:: GIVEN REQUEST ::
Answer these questions using the passage below on Michigan's public affairs.
1. What was the name of the state treasurer found short in his accounts?
2. What office did Patrick H. Kelley hold?
3. Which part of the state had never been given a governor?

:: SUPPLIED PASSAGE ::

---

THERE WAS much dissatisfaction with the state of public affairs in Michigan. Higher ideals of government began to be asserted in many places. A man, perhaps worthy enough, but who was regarded as being very ordinary, had been elected Governor for a third term. The State was bankrupt.

At least one of the state institutions, Jackson prison, was notorious for its mismanagement and worse. The state treasurer, Glazier, was discovered short several hundred thousand dollars in his accounts. He had been closely identified with Warner, personally and politically, and had carried large deposits in the bank in which Warner was a stockholder and officer. The warden of Jackson prison, Armstrong, had been convicted of crookedness in prison affairs and sentenced to a term of confinement. The air was filled with distrust. Charges and rumors pursued each other in the public mind. Consequently when the Warner administration proposed to perpetuate itself by the nomination and election of Patrick H. Kelley, who was Lieutenant-Governor, there was an upheaval of opposition. This took form in several counter movements.

A number of my friends urged me to become a candidate for Governor. They called attention to the condition of affairs only too apparent in the State. Furthermore they stated that the Upper Peninsula had never been given a governor. Naturally, they reminded me of my experience in state affairs. I was not permitted to forget what they had often heard me say, that I thought every citizen was obligated to serve his country at any time he was needed, in peace or war, and should hold himself in readiness to do so, and should freely and frequently offer. I had not thought of being a candidate but it was not difficult to persuade me to be. Perhaps the one thing that had most to do with my decision, after the duty that I held to be involved, was the possession of an independent temperament, that did not seem to permit a consideration of the countless cautions that come so frequently to all persons in public place.

---

:: MATERIAL ::
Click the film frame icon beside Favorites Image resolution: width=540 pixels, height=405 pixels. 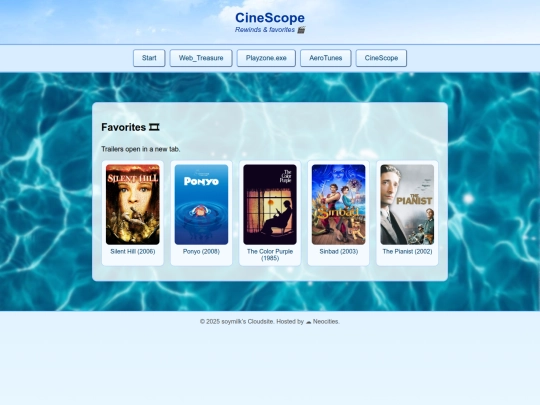154,127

---

:: THE OUTPUT ::
1. Glazier
2. Lieutenant-Governor
3. The Upper Peninsula